O inacreditável é que continuamos vendendo o amanhã como se, na última hora, um salvador pudesse garantir nossa sobrevivência, sem que todos tivéssemos que nos comprometer pessoalmente com esse problema. Essa alienação, no entanto, não impede a corrosão do nosso futuro comum, assim como a negação dos nossos gritos existenciais não os impede de realizarem estragos dentro de nós, como bem ressaltou Brum.

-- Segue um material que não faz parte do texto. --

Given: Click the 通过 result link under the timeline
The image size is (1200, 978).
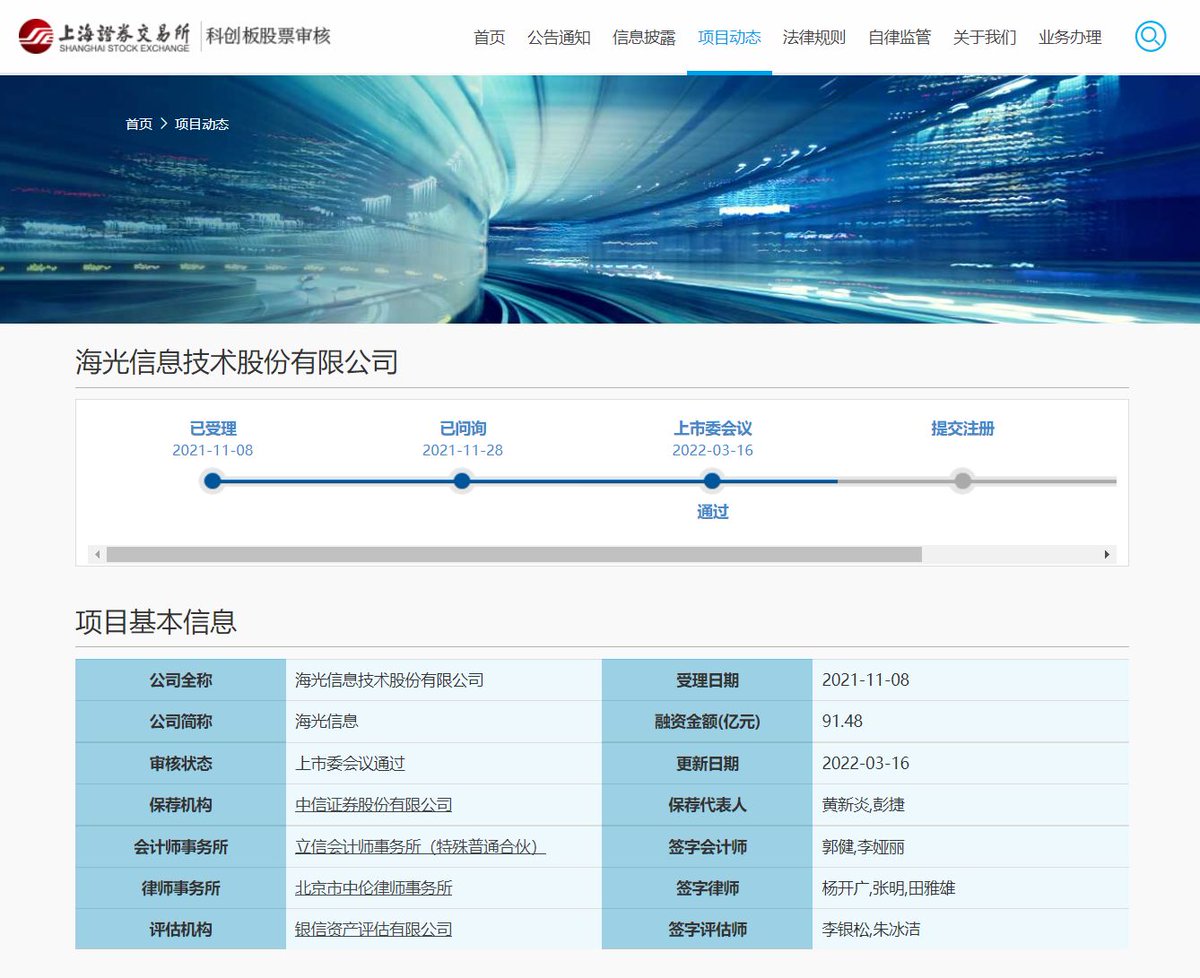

Como se percebe, até o momento não foi possível criar uma conscientização com base apenas na informação. Segundo Krenak, em fala que se aproxima de Paulo Freire, no discurso que fez no Festival CineEco 2018, em Portugal, a educação depende de um sentido afetivo. Não é possível incutir nada na cabeça das pessoas sem tocá-las no coração. Espera-se que a pandemia seja capaz de nos sensibilizar, pois uma coisa é a morte de desconhecidos à distância, outra é tomar consciência da própria perecibilidade que traz morte de perto.

As ilusões de que o mundo pode ser controlado pelos humanos e de que a tecnologia pode solucionar tudo se desfizeram diante dos nossos olhos. Nesse sentido, “O amanhã não está à venda” alerta para o ridículo que é continuar contando com o futuro esgotando o que resta dos recursos naturais. A pandemia é uma pequena amostra do que o futuro nos reserva, caso não modifiquemos nossa relação com o consumo, ou, como diria Latour, caso não abandonemos a produção como único princípio de relação com o mundo.

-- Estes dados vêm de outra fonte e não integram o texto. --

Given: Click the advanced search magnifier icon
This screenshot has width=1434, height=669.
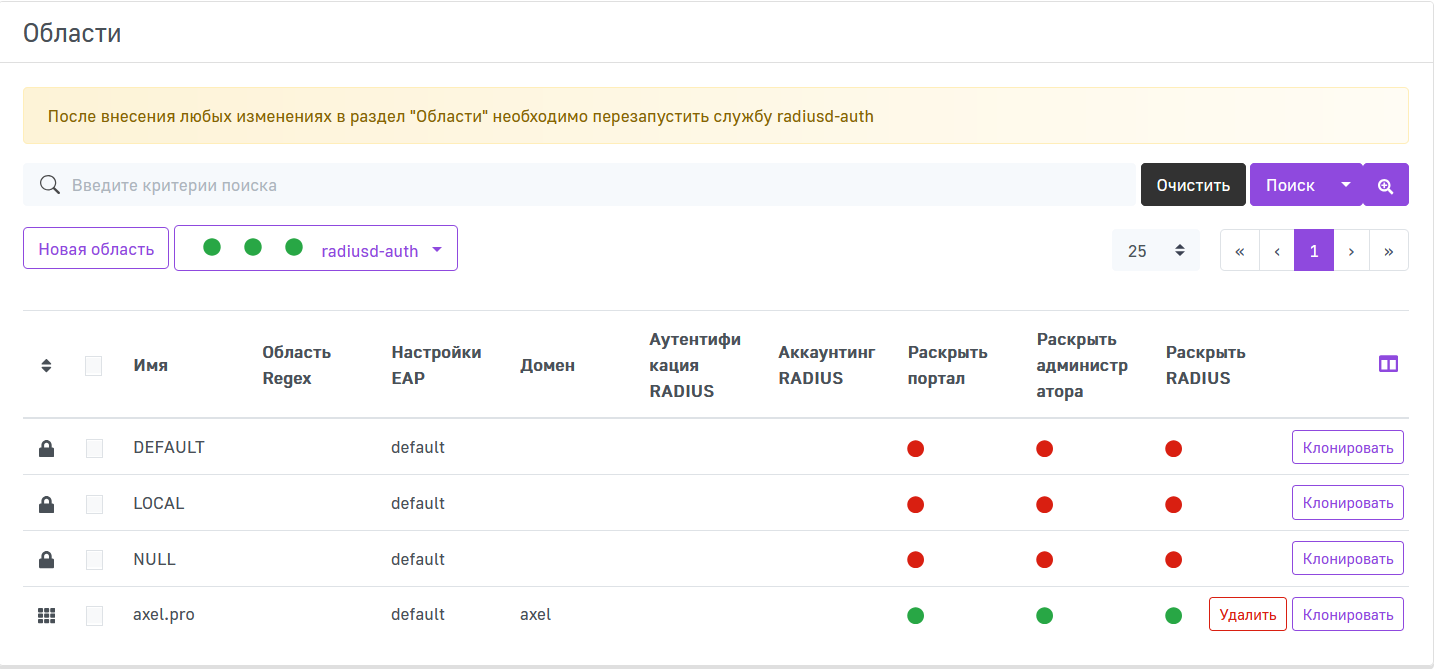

Apesar do peso do assunto e da urgência da discussão, Krenak, muito elogiado por seu penúltimo livro, “Ideias para adiar o fim do mundo”, segue com seu típico bom humor e uma renovada ironia. Para compreender os fenômenos que afetam a humanidade e encontrar formas de transpô-los, é preciso abrir espaço para as mais variadas contribuições intelectuais, incluindo as de indígenas que, fazendo coro a Antonio Ioris, “sabem como viver sem esgotar o planeta e sem produzir iniquidades”. Leia Krenak. Divulgue Krenak. Já passou da hora de superarmos nossos preconceitos e de nos disponibilizarmos a aprender com saberes não ocidentalocêntricos, produzidos nas mais diversas regiões e culturas do mundo. Nunca é tarde para descolonizar o pensamento.